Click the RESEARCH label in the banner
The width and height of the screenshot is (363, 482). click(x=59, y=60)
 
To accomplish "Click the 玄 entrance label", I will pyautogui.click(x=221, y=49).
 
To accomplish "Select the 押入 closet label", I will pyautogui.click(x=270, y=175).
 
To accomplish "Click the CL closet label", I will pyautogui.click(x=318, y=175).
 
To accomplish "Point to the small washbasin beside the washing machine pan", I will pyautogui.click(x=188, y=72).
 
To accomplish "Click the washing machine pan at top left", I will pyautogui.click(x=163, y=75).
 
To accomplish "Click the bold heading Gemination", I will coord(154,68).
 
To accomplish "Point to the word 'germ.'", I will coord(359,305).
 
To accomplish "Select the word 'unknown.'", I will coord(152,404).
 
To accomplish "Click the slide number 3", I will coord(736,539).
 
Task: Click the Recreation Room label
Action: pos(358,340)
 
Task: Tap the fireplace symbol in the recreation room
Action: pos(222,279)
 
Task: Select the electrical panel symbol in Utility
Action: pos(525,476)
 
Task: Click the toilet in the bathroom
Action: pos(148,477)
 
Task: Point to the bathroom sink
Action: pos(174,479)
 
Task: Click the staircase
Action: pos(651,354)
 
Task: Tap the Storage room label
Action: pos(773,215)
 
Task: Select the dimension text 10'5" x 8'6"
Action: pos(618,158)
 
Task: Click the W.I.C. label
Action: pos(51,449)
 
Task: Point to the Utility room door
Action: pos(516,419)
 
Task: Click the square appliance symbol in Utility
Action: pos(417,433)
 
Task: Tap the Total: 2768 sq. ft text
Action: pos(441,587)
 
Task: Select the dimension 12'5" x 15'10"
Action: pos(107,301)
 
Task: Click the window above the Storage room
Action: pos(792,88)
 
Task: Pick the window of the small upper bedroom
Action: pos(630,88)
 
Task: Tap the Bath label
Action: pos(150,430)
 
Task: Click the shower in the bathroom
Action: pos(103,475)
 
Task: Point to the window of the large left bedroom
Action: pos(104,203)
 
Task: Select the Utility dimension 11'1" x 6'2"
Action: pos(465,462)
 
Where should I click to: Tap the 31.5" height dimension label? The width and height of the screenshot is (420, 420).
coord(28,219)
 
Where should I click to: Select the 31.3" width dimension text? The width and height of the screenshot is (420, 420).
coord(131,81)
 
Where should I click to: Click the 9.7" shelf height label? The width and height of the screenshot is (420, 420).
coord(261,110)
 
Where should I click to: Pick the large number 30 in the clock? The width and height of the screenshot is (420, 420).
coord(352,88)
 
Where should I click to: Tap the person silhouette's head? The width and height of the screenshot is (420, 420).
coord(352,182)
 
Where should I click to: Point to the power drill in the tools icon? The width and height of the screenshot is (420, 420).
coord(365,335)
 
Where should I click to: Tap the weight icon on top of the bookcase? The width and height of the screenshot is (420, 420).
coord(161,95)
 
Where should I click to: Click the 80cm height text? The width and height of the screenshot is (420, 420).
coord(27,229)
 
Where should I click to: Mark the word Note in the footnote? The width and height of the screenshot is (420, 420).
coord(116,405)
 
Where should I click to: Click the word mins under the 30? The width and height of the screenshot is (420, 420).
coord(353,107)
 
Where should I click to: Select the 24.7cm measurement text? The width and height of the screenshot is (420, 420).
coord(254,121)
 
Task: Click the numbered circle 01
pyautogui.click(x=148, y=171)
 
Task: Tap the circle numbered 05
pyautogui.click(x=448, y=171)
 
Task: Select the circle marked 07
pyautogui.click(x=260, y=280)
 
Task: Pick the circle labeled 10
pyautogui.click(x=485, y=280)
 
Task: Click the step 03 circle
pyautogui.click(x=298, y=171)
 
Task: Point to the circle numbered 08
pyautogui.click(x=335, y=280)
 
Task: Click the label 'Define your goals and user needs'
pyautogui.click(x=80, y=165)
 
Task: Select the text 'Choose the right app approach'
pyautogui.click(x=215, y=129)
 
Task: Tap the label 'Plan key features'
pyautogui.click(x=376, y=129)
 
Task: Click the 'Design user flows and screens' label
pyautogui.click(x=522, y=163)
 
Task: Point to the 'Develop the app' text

++++++

**Stated exercise**
Rewrite all the rows above, changing every "washing machine pan" to "laundry pan" and leaving everything else as it is.

**Written response**
Click the RESEARCH label in the banner
The width and height of the screenshot is (363, 482). click(x=59, y=60)
 
To accomplish "Click the 玄 entrance label", I will pyautogui.click(x=221, y=49).
 
To accomplish "Select the 押入 closet label", I will pyautogui.click(x=270, y=175).
 
To accomplish "Click the CL closet label", I will pyautogui.click(x=318, y=175).
 
To accomplish "Point to the small washbasin beside the laundry pan", I will pyautogui.click(x=188, y=72).
 
To accomplish "Click the laundry pan at top left", I will pyautogui.click(x=163, y=75).
 
To accomplish "Click the bold heading Gemination", I will coord(154,68).
 
To accomplish "Point to the word 'germ.'", I will coord(359,305).
 
To accomplish "Select the word 'unknown.'", I will coord(152,404).
 
To accomplish "Click the slide number 3", I will coord(736,539).
 
Task: Click the Recreation Room label
Action: pos(358,340)
 
Task: Tap the fireplace symbol in the recreation room
Action: pos(222,279)
 
Task: Select the electrical panel symbol in Utility
Action: pos(525,476)
 
Task: Click the toilet in the bathroom
Action: pos(148,477)
 
Task: Point to the bathroom sink
Action: pos(174,479)
 
Task: Click the staircase
Action: pos(651,354)
 
Task: Tap the Storage room label
Action: pos(773,215)
 
Task: Select the dimension text 10'5" x 8'6"
Action: pos(618,158)
 
Task: Click the W.I.C. label
Action: pos(51,449)
 
Task: Point to the Utility room door
Action: pos(516,419)
 
Task: Click the square appliance symbol in Utility
Action: pos(417,433)
 
Task: Tap the Total: 2768 sq. ft text
Action: pos(441,587)
 
Task: Select the dimension 12'5" x 15'10"
Action: pos(107,301)
 
Task: Click the window above the Storage room
Action: pos(792,88)
 
Task: Pick the window of the small upper bedroom
Action: pos(630,88)
 
Task: Tap the Bath label
Action: pos(150,430)
 
Task: Click the shower in the bathroom
Action: pos(103,475)
 
Task: Point to the window of the large left bedroom
Action: pos(104,203)
 
Task: Select the Utility dimension 11'1" x 6'2"
Action: pos(465,462)
 
Where should I click to: Tap the 31.5" height dimension label? The width and height of the screenshot is (420, 420).
coord(28,219)
 
Where should I click to: Select the 31.3" width dimension text? The width and height of the screenshot is (420, 420).
coord(131,81)
 
Where should I click to: Click the 9.7" shelf height label? The width and height of the screenshot is (420, 420).
coord(261,110)
 
Where should I click to: Pick the large number 30 in the clock? The width and height of the screenshot is (420, 420).
coord(352,88)
 
Where should I click to: Tap the person silhouette's head? The width and height of the screenshot is (420, 420).
coord(352,182)
 
Where should I click to: Point to the power drill in the tools icon? The width and height of the screenshot is (420, 420).
coord(365,335)
 
Where should I click to: Tap the weight icon on top of the bookcase? The width and height of the screenshot is (420, 420).
coord(161,95)
 
Where should I click to: Click the 80cm height text? The width and height of the screenshot is (420, 420).
coord(27,229)
 
Where should I click to: Mark the word Note in the footnote? The width and height of the screenshot is (420, 420).
coord(116,405)
 
Where should I click to: Click the word mins under the 30? The width and height of the screenshot is (420, 420).
coord(353,107)
 
Where should I click to: Select the 24.7cm measurement text? The width and height of the screenshot is (420, 420).
coord(254,121)
 
Task: Click the numbered circle 01
pyautogui.click(x=148, y=171)
 
Task: Tap the circle numbered 05
pyautogui.click(x=448, y=171)
 
Task: Select the circle marked 07
pyautogui.click(x=260, y=280)
 
Task: Pick the circle labeled 10
pyautogui.click(x=485, y=280)
 
Task: Click the step 03 circle
pyautogui.click(x=298, y=171)
 
Task: Point to the circle numbered 08
pyautogui.click(x=335, y=280)
 
Task: Click the label 'Define your goals and user needs'
pyautogui.click(x=80, y=165)
 
Task: Select the text 'Choose the right app approach'
pyautogui.click(x=215, y=129)
 
Task: Tap the label 'Plan key features'
pyautogui.click(x=376, y=129)
 
Task: Click the 'Design user flows and screens' label
pyautogui.click(x=522, y=163)
 
Task: Point to the 'Develop the app' text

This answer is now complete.